[CHALLENGE] Add 123 to each coordinate in the answers, and write out again only the lines starting at the line that contains "This screenshot has height=421, width=709." and ending at the line that contains "tap(490, 252)", requests included.

(Raw records)
- - -

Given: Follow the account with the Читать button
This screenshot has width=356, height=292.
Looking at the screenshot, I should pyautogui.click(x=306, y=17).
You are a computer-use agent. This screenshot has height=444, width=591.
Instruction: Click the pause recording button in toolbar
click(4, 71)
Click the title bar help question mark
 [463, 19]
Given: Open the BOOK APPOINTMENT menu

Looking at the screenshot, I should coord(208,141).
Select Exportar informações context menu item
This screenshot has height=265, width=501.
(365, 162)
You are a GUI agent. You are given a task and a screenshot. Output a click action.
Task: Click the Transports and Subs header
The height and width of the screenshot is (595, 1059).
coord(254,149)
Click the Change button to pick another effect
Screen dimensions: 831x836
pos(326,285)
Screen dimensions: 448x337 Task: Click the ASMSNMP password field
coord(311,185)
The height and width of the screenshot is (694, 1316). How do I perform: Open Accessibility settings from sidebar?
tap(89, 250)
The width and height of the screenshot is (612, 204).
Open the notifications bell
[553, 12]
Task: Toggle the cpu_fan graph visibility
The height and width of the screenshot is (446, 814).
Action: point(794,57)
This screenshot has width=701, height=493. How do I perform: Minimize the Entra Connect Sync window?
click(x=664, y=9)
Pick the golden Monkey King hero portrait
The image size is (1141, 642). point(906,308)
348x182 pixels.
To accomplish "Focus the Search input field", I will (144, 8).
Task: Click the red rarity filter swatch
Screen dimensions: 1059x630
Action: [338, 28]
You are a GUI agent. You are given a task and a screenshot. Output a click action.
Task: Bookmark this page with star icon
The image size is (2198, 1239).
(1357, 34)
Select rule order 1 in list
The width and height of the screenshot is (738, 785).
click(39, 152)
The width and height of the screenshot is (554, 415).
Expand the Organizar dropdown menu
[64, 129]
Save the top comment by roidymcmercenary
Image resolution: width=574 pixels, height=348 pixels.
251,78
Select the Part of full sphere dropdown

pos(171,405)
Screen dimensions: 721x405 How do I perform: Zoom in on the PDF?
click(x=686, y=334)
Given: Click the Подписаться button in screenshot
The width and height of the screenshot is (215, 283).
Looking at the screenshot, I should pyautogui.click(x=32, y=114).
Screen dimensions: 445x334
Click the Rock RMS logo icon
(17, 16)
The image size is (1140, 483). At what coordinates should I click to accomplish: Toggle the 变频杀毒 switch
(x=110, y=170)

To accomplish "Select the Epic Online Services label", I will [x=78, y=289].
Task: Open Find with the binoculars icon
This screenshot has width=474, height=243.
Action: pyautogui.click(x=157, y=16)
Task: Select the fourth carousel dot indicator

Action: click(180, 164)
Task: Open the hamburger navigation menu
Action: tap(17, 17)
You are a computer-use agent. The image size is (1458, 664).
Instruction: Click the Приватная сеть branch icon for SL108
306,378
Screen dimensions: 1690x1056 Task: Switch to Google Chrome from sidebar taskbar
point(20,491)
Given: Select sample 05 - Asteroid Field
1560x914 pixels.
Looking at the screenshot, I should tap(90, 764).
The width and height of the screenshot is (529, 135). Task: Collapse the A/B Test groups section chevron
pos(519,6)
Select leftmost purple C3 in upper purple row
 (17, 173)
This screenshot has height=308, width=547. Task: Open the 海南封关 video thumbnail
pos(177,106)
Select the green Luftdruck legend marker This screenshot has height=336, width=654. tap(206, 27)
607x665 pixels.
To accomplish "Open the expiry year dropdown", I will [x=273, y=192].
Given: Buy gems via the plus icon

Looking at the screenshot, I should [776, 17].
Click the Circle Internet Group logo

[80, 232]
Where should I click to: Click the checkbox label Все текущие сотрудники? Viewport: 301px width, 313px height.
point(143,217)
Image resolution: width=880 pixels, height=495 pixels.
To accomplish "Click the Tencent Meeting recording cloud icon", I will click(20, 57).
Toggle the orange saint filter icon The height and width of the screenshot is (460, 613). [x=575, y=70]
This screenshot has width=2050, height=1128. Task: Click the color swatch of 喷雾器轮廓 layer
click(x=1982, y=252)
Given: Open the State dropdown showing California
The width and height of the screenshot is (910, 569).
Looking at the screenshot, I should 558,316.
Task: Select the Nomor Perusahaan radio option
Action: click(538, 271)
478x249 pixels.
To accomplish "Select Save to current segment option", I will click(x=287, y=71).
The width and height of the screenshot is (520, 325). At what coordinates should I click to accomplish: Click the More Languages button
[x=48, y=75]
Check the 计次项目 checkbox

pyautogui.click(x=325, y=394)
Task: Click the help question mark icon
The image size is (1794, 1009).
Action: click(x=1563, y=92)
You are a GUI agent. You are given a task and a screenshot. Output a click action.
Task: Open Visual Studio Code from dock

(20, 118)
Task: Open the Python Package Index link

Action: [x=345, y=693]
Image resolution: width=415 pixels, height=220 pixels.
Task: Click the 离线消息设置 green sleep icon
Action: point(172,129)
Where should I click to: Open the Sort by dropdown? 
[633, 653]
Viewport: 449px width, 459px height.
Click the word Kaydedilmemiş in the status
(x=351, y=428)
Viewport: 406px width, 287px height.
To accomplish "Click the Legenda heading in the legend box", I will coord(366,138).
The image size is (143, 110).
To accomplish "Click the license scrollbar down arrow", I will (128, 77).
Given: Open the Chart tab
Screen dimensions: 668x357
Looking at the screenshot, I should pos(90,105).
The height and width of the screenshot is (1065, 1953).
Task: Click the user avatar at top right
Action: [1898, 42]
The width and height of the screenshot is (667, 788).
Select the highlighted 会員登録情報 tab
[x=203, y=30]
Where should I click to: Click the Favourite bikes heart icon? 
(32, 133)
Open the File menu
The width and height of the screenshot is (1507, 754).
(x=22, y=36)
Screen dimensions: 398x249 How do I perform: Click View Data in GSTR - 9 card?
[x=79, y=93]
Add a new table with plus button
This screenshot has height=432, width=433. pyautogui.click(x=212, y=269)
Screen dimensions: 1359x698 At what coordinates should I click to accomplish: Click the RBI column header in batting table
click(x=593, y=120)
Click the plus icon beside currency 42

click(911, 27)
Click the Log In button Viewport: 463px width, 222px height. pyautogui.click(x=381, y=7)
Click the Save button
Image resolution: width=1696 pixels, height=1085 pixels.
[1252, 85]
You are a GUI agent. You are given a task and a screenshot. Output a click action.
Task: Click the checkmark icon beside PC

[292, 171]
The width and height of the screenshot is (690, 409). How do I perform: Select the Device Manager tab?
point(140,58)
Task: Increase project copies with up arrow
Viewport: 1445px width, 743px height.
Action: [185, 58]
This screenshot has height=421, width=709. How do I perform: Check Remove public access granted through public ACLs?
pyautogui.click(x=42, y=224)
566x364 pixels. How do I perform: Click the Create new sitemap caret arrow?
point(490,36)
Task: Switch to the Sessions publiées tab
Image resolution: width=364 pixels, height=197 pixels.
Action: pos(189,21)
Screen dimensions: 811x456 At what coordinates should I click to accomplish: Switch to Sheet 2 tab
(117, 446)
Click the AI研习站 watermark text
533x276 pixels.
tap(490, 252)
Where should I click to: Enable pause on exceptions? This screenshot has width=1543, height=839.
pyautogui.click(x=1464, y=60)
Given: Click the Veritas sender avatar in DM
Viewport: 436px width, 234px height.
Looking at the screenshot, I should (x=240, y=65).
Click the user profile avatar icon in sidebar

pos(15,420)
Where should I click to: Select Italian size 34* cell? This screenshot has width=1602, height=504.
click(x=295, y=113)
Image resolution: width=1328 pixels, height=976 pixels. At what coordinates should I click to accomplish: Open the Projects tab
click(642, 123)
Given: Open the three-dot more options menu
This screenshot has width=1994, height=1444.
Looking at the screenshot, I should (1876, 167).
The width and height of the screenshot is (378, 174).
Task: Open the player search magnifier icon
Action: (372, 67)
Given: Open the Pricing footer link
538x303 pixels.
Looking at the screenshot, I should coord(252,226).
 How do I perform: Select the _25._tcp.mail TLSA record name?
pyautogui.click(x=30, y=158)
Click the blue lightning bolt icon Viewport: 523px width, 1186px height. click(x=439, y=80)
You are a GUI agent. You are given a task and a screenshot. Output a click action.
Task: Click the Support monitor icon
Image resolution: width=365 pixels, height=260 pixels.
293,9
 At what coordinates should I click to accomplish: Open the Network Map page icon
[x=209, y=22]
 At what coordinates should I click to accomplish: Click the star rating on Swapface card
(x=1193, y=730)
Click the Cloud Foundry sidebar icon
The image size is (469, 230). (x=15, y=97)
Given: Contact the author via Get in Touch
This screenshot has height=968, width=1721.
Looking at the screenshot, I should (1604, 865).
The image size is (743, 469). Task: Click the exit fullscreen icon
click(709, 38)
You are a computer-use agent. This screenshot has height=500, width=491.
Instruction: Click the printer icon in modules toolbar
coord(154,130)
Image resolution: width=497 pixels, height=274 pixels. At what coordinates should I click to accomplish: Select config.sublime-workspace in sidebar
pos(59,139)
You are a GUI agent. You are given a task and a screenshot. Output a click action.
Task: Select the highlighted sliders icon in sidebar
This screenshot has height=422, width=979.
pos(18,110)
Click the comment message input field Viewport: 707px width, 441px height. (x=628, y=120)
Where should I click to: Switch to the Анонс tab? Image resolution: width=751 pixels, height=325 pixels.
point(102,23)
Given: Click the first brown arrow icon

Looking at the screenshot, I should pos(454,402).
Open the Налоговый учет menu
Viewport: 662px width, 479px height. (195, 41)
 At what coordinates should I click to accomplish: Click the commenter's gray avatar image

- - -

[WRITTEN SOLUTION]
This screenshot has height=421, width=709. How do I perform: Check Remove public access granted through public ACLs?
pyautogui.click(x=165, y=347)
566x364 pixels. How do I perform: Click the Create new sitemap caret arrow?
point(613,159)
Task: Switch to the Sessions publiées tab
Image resolution: width=364 pixels, height=197 pixels.
Action: pos(312,144)
Screen dimensions: 811x456 At what coordinates should I click to accomplish: Switch to Sheet 2 tab
(240, 569)
Click the AI研习站 watermark text
533x276 pixels.
tap(613, 375)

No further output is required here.